No idea whether it actually works but fun all the same:

Despite mind-boggling technological change in almost every part of life over the past 100 years we still transmit electricity and electrical communications over copper wires. Tirupati says it has produced a new substance, a mixture of aluminium and a type of graphite called graphene, that can be used to make wires with superior technical qualities – qualities that will bring benefits such as increasing the capacity of airliners.

Hmm. well, OK. One thing here is that to make graphene you don’t have to start with graphite, although that’s an aid. It’s just carbon and can be made in other ways.

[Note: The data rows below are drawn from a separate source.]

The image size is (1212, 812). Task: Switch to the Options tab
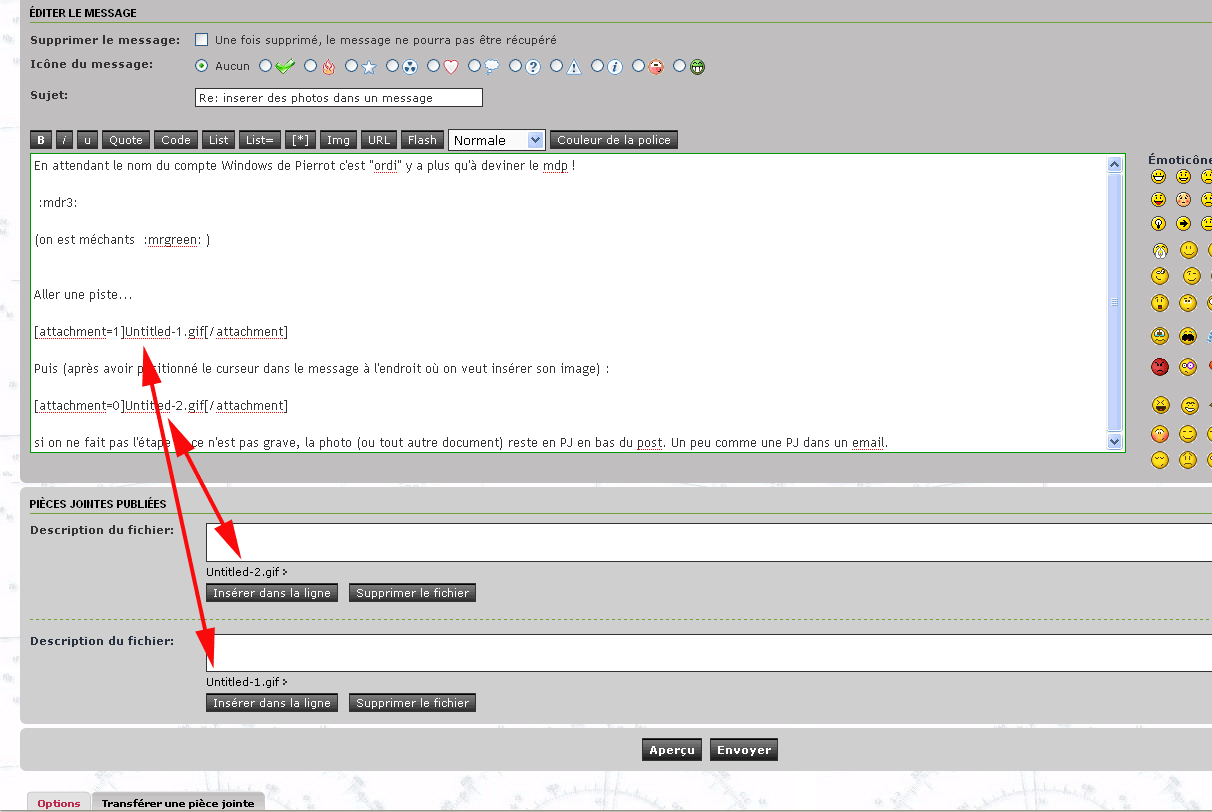pyautogui.click(x=59, y=803)
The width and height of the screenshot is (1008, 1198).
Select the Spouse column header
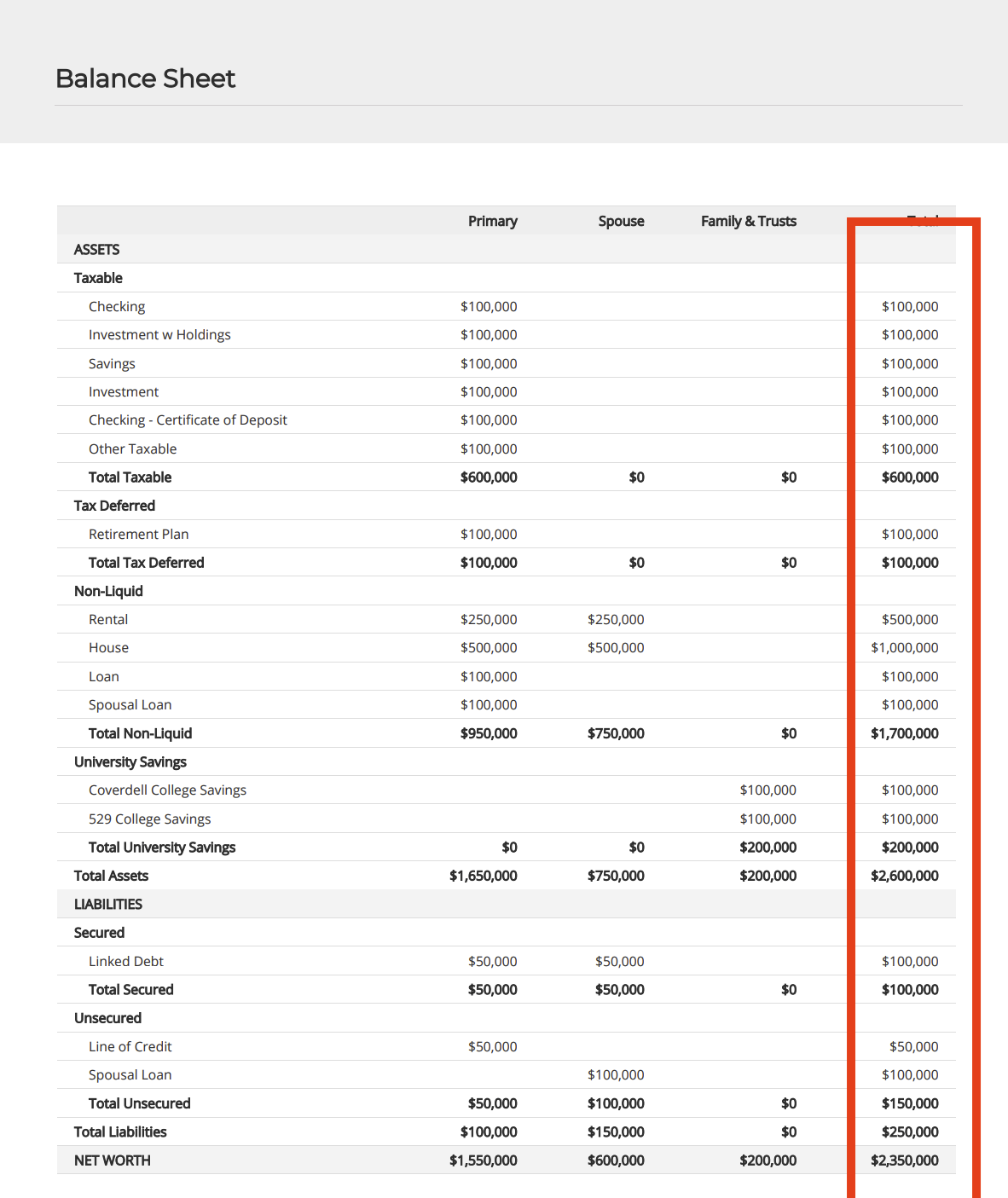click(621, 221)
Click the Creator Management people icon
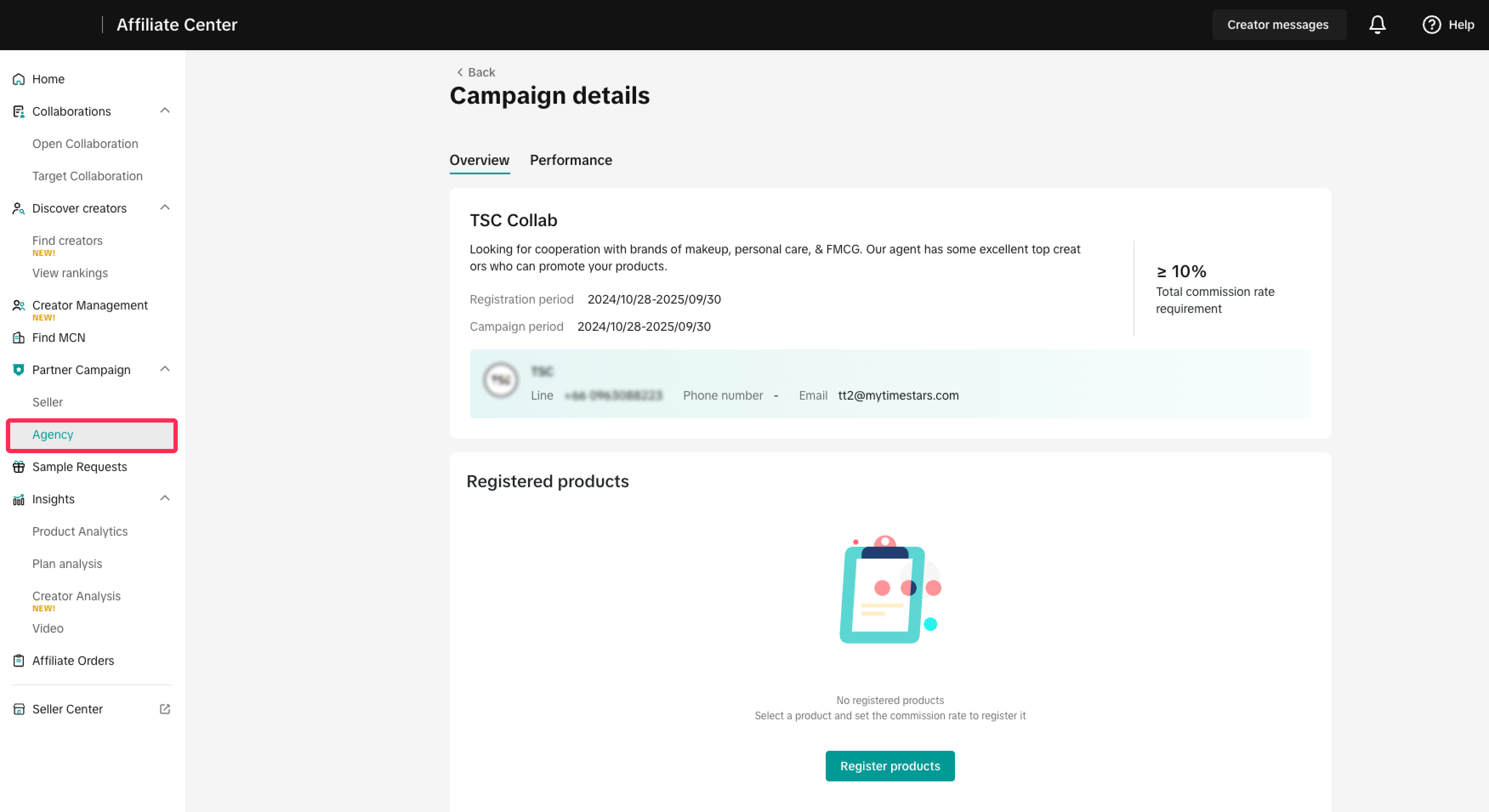Image resolution: width=1489 pixels, height=812 pixels. tap(19, 305)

Yes, OK, that’s like saying diamond is just carbon but then that’s also true, you can make diamond without the kimberlite and the volcano.

So, aluminium plus carbon beats copper for wiring does it? Ain’t that a fun story about substituitability? And makes some of those worries about running out of metals for the green revolution go away too.

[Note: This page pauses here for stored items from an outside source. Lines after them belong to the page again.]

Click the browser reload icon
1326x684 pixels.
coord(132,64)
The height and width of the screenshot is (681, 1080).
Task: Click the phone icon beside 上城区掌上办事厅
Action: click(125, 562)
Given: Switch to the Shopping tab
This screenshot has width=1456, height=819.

11 thoughts on “This is fun”

  1. I thought that most of the National Grid’s cabling was using aluminium conductors, with a steel core for strength? Copper would be too expensive, too heavy, and not strong enough?

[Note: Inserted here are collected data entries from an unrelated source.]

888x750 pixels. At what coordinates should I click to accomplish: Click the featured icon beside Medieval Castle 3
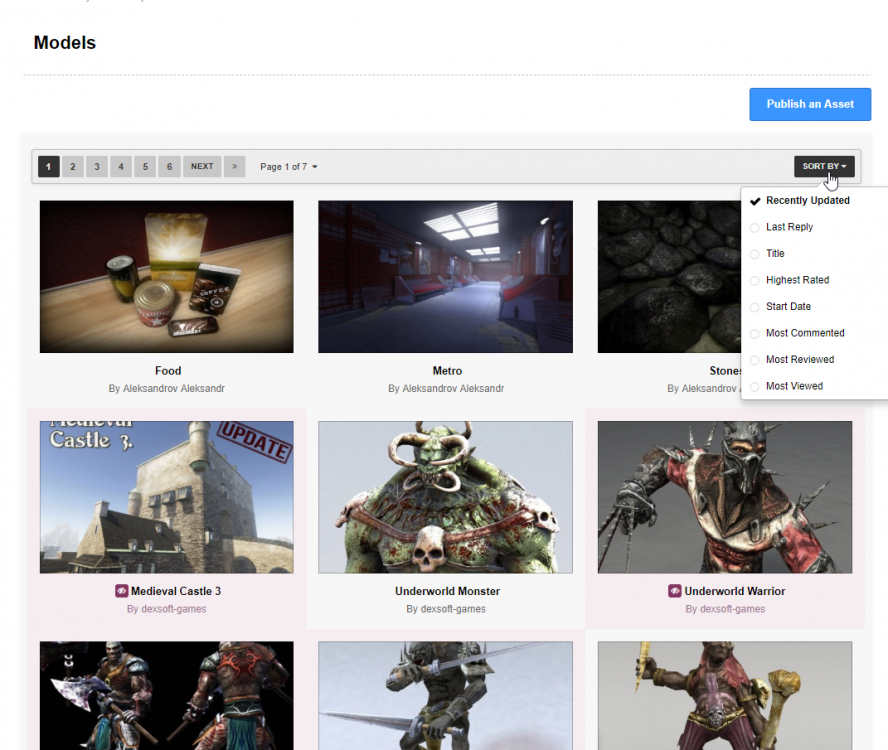tap(122, 591)
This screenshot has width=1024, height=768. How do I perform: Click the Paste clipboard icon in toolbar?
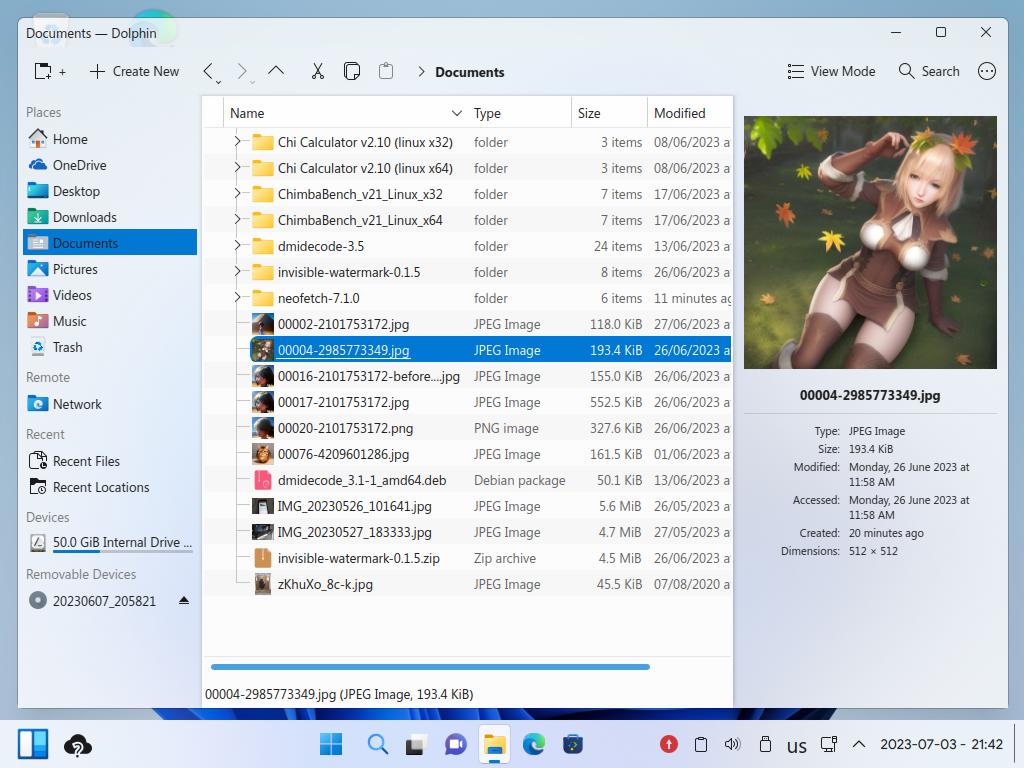click(386, 71)
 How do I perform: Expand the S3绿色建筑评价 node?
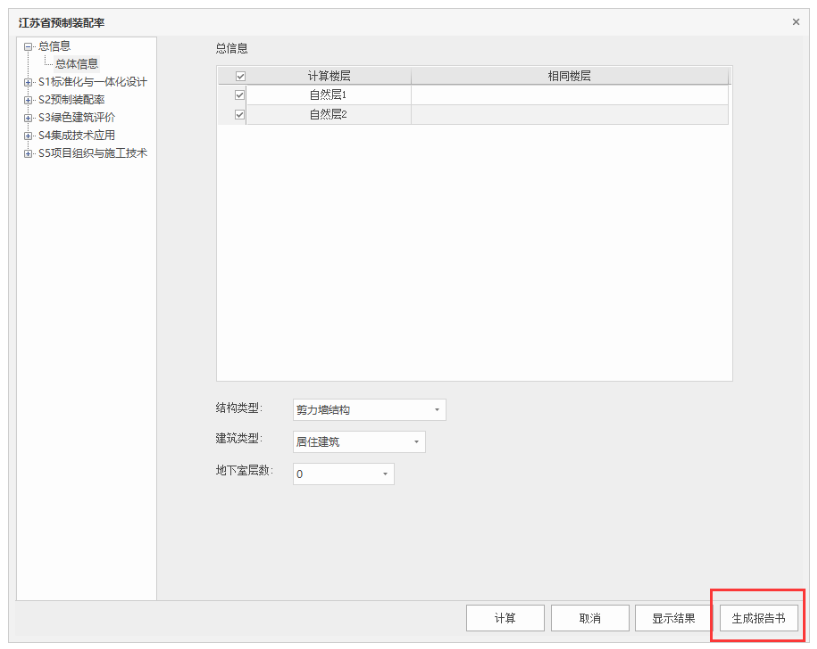click(x=28, y=118)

    Or so I was taught in A-level physics a few decades ago, anyway.

  2. That Grid cabling, yes. Decent weight/conductivity trade off. For smaller things the trade off goes to copper. Unless this graphene/Al thing really works….

  3. Aluminum based cables aren’t new, even outside the high voltage grid: this estate, like many others, uses aluminium telephone wiring. Ugh.

    The big problem with Aluminium wiring is the joining. Still not solved, and nothing in the Al/Graphene pitch that suggests a fix. Until yopu can easily solder it, or clamp it without oxidation creating a fire, it’s crippled.

    Oh, and for high speeed data communications….the signal doesn’t flow through the metal anyway. It flows through the dielectric near the metal’s surface.

    So the new material may have some niche usage, but only where the benefit (less weight?) is worth the complexity in termination.

    And if going to those extremes…room temperature superconductors…

  4. 🙂 Touche

    But Al-welding sounds very factory based: not too easy to do if rewiring/reterminating a loom while crawled into some equipment bay on the ramp.
    On which topic, all the aircraft wiring I’ve worked with had most of the weight in the insulation and connectors, not so much in the conductors. Bit different in power bus bar maybe.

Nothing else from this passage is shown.